Bath Young Actor of the Year 2019.
Bath Young Actor of the Year, now in its sixth year, is a highlight of the Mid-Somerset Festival calendar. On October 11th, six talented performers, chosen from the 2019 festival classes in March, competed for the junior and senior titles at The Edge, the University of Bath’s arts and creativity hub.
Each contestant had to provide a 10-minute repertoire on a theme of her own choice. Writhlington School student Anna Bagan’s exploration of the theme of ‘Parents’ won her the junior cup. The twelve-year old was praised by adjudicators Katrina Mulverhill and Rebecca Thompson for her compelling performance, convincing them she really believed in what she was doing. She began with Sammy’s Consent, playing Sammy eyeing up her new stepmother for the first time. ‘A very brave opening,‘ commented Katrina Mulverhill, on Anna’s decision to begin the scene in silence which she maintained for a few minutes, establishing her character’s antagonism through the way she slouched in her chair. Her narration of an extract from Matilda had a ‘lovely touch of physicality’, according to Rebecca Thompson.

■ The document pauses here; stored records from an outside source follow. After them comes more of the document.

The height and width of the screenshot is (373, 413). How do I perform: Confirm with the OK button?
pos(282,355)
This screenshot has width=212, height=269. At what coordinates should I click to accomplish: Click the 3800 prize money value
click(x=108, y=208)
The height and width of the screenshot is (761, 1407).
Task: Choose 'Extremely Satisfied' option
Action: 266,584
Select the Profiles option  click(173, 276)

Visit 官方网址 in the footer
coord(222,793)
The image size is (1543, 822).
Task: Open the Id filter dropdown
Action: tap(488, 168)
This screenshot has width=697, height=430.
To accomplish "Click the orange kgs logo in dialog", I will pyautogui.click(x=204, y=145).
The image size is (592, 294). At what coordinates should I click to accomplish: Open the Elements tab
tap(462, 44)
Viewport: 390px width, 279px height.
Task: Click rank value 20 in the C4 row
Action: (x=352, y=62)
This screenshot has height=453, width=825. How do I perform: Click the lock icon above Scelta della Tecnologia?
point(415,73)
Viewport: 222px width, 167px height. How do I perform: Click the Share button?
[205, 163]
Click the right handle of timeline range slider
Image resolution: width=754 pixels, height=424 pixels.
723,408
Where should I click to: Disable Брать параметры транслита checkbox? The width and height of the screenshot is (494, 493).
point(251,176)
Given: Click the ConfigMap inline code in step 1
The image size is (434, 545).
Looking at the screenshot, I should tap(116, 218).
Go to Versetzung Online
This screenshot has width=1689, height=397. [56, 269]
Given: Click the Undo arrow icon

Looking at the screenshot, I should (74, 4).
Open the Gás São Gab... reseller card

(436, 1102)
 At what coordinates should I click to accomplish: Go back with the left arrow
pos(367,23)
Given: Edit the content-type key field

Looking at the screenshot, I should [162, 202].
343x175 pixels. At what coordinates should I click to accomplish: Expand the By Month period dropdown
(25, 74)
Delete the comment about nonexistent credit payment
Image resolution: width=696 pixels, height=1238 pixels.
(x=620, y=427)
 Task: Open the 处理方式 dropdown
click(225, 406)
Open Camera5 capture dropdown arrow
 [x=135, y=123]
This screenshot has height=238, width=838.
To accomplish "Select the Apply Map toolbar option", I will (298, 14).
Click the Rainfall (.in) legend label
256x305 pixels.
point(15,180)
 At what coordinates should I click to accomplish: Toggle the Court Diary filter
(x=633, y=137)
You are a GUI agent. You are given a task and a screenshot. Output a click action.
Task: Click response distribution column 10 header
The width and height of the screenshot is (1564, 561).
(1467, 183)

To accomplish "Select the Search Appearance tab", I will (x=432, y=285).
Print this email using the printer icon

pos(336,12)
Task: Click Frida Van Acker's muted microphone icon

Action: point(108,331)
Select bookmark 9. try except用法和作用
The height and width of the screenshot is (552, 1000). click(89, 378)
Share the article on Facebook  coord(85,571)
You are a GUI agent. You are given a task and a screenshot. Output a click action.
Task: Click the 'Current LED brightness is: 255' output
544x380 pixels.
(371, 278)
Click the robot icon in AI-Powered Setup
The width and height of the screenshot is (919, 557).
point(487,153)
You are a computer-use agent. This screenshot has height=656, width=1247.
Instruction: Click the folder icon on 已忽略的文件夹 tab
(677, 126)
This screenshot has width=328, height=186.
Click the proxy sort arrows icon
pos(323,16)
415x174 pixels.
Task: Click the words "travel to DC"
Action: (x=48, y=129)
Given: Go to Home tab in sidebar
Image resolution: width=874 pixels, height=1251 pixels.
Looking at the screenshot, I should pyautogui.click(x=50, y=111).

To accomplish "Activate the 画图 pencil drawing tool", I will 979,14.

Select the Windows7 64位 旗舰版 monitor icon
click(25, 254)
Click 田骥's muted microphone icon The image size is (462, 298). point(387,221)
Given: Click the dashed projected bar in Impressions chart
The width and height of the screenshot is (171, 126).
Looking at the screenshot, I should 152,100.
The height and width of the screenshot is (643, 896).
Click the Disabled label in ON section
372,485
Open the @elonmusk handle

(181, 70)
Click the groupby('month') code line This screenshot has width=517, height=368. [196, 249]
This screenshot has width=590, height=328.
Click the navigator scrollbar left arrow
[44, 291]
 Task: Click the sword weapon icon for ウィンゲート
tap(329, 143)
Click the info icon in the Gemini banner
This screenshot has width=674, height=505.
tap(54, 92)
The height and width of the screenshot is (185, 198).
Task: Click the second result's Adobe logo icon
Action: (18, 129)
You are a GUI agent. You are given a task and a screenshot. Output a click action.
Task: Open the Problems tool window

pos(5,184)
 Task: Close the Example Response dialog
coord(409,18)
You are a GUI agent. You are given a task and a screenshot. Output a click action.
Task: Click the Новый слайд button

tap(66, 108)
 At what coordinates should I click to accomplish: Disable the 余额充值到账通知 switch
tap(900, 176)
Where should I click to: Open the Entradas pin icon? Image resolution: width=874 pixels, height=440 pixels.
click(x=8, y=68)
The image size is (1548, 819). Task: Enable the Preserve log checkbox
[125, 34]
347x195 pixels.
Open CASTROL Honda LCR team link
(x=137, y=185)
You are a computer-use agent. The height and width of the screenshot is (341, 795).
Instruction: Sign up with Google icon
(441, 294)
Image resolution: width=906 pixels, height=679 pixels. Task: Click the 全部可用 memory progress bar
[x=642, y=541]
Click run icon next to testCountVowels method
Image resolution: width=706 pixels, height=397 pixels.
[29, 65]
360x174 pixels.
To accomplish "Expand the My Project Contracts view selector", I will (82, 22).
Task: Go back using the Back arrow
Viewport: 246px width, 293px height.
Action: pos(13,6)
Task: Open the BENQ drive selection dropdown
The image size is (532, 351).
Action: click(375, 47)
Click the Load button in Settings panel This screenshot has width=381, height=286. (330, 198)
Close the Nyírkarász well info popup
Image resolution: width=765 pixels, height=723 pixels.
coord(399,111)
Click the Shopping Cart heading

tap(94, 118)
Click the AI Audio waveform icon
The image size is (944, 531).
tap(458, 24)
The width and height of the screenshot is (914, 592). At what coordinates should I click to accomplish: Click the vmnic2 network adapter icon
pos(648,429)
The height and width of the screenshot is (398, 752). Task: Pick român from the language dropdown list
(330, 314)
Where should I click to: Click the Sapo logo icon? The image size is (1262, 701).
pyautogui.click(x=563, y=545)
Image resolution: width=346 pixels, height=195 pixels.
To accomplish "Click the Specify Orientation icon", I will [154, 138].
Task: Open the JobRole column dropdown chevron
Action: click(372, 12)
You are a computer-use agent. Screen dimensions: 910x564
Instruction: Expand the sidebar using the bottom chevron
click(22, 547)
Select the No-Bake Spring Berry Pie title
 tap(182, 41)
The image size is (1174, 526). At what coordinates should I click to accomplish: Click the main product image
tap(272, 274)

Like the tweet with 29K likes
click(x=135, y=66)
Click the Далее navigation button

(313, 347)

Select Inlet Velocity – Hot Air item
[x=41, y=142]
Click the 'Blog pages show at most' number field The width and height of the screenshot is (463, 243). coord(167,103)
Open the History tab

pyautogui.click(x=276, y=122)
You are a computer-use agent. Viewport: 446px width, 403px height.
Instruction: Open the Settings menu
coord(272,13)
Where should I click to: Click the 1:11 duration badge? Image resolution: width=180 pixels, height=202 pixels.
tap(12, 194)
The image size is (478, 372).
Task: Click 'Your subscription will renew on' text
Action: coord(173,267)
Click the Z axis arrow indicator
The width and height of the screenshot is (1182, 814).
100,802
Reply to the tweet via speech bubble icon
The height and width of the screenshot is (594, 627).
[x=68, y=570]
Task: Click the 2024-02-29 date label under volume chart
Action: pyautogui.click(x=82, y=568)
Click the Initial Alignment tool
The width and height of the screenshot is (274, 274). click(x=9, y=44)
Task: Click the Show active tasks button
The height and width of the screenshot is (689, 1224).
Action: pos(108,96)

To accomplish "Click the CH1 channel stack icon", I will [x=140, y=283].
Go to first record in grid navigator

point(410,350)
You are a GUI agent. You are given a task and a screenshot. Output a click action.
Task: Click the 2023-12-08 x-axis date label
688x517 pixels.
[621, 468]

The runners-up in this section were Lucy Haseltine and Vassiliki Sotirakou, who performed on crutches having fractured her ankle two days before. Ironically, Vassiliki’s theme was Overcoming Difficulty, which she certainly achieved. Although her movements were inevitably going to be limited because of her injury, she exuded a quiet strength in her pieces, through her compelling facial expressions and perfect timing. In Every Brilliant Thing she gave a mesmerising performance as a child confronting her mother recovering from a suicide attempt as, according to Rebecca Thompson, she ‘didn’t push the darkness and caught the black comedy.’
Movement was an integral part of Lucy Haseltine’s repertoire on ‘Shakespeare’s Legacy’ with pieces that were, according to the adjudicators, ‘well-crafted with plenty of shape and thought.’ Whether she was one of Macbeth’s witches or Peaseblossom in I, Peaseblossom she commanded the stage though her fluid movements and intense facial expressions.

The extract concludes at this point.